*262Order, Supreme Court, New York County (Marcy S. Friedman, J.), entered February 27, 2006, which, to the extent appealed from, granted the motion of third third-party defendant Consolidated Electric Construction Co. to dismiss the claim of third third-party Cauldwell-Wingate Company, Inc. for indemnification and contribution, reversed, on the law, without costs, the motion denied and the matter remanded for further proceedings.
Appeal from order, same court and Justice, entered August 31, 2006, which denied Cauldwell-Wingate’s renewal motion, dismissed, without costs, as academic in light of the foregoing.
On February 6, 2001, plaintiff, Cornelius Carboy, Jr., who was employed by Skyline Sheet Metal as a draftsman and was assigned to work at the soon-to-be-opened fitness center in the World Financial Center, was injured when he walked through the double glass doors that served as the entrance of the fitness center, took two steps and fell into what he described as “one big area and it was one big hole.” It is undisputed that Consolidated, the electrical subcontractor, was installing recessed lighting in the floor of the fitness center, which necessitated digging shallow, 12-inch-wide trenches in the floor.
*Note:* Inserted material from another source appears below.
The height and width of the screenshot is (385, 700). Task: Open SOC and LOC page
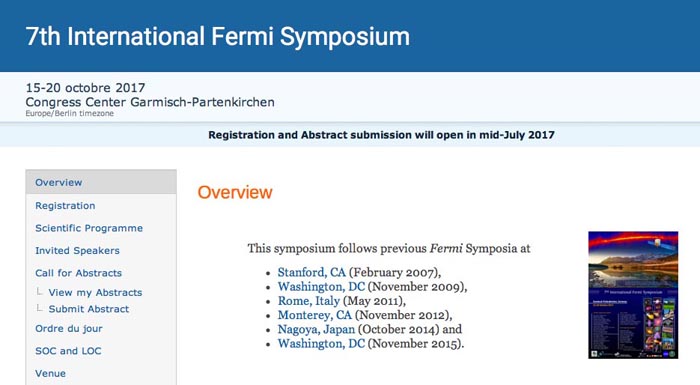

Section 7 of Consolidated’s contract with Cauldwell, the construction manager, contained an indemnification clause that required Consolidated to indemnify Cauldwell for any injuries “arising directly or indirectly” out of Consolidated’s work.
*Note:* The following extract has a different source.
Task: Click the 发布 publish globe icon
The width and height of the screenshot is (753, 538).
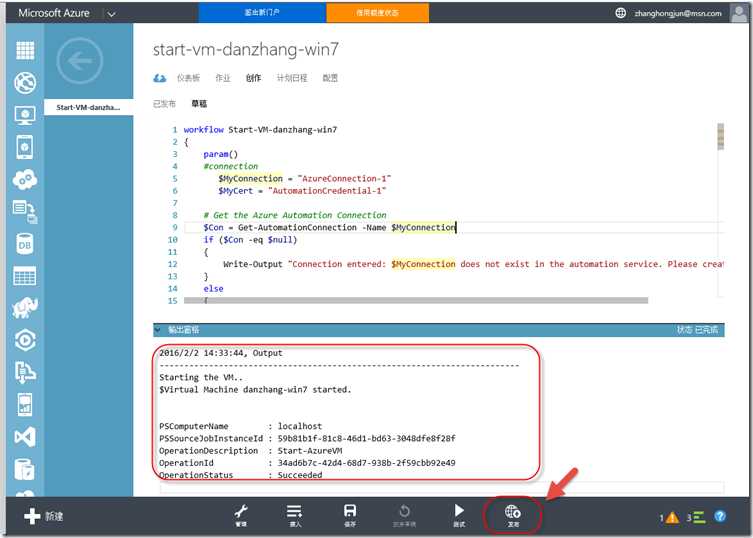Action: click(x=513, y=514)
In granting Consolidated summary judgment dismissing Cauldwell’s third-party claim for contractual indemnification, the motion court found that Cauldwell merely assumed that plaintiff fell in one of the trenches dug by Consolidated and failed to controvert extensive evidence that plaintiff fell in a large hole separate from Consolidated’s trench. However, viewing the evidence in a light most favorable to Cauldwell, the record raises questions of fact as to whether the trench dug by Consolidated was actually the hole into which plaintiff fell.
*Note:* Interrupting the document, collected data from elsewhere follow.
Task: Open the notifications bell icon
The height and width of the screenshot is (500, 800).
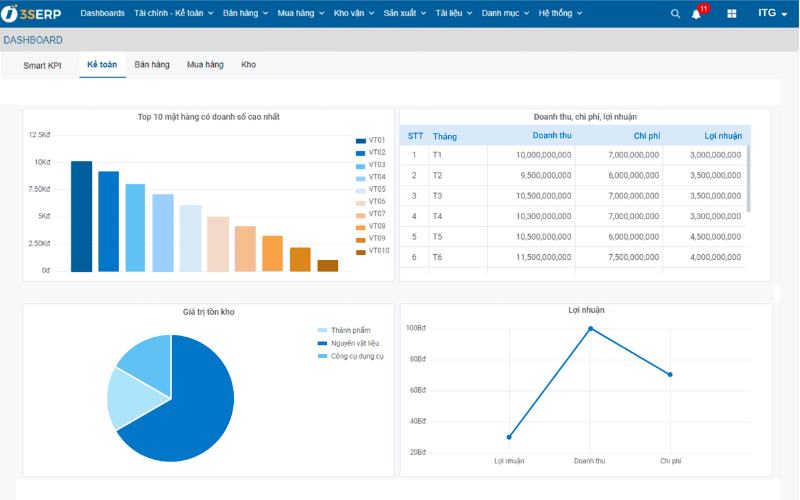Action: point(696,14)
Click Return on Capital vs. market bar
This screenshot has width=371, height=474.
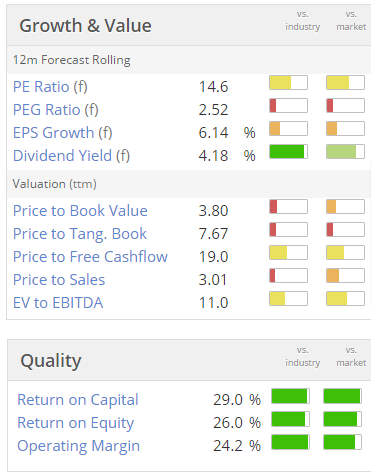coord(343,396)
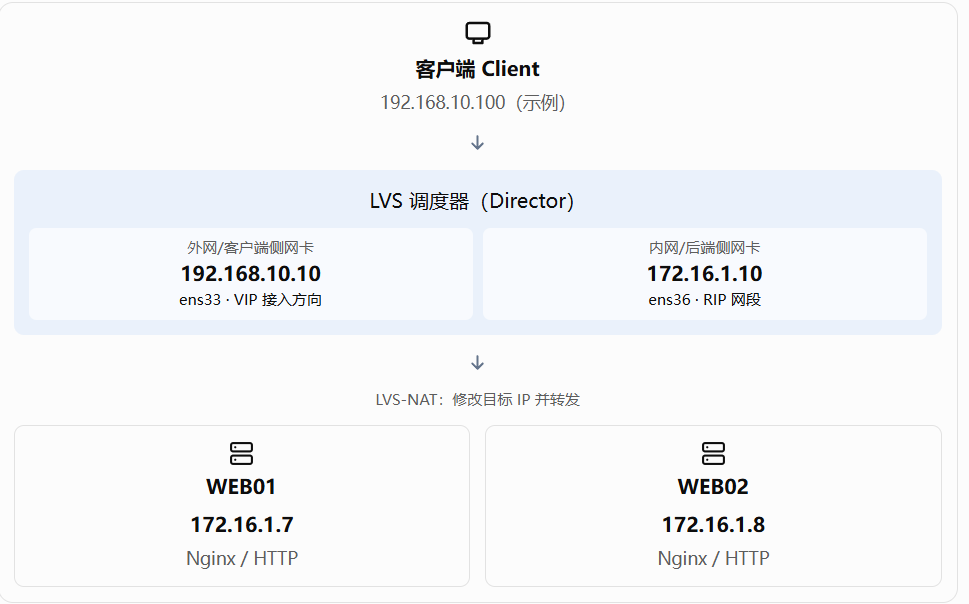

Although Cauldwell’s records do include a notation that the ceramic and stone contractor chopped marble in the lobby, its project manager Chris Norris, who supervised construction at *263the site, maintained this referred to “marble on the wall in the reception area.” The evidence supports a reasonable inference that the only reason the floor was being “chopped” in the lobby was in support of Consolidated’s electrical work and, although Norris was unclear on the subject, it is undisputed that it was Consolidated’s responsibility to cover any holes or trenches it had dug. Moreover, given plaintiffs testimony that there was an electrician working in the area at the time he fell, that the hole or trench was 20 feet wide, and that there were no other trenches or holes in the area, a reasonable inference is that Consolidated, the only electrical subcontractor on the site, created the condition that resulted in the accident (see Schneider v Kings Highway Hosp. Ctr., 67 NY2d 743, 744-745 [1986]). As for Consolidated’s contention that the trench it created was in a different location than the one into which plaintiff fell, there is no clear agreement as to the placement of the trench or hole with respect to the glass doors. What is undisputed is that plaintiff saw an electrician working in the area and that he saw only one hole that was approximately 20 feet in length. This testimony comports with the testimony of Consolidated’s foreman Robert Perracca that Consolidated dug a 20-to-25-foot curved trench, and any issues as to proximity are questions for the trier of fact.
In light of the foregoing, the question of whether Cauldwell’s motion to renew was improperly denied has been rendered academic. Concur—Andrias, J.P., Nardelli and Sweeny, JJ.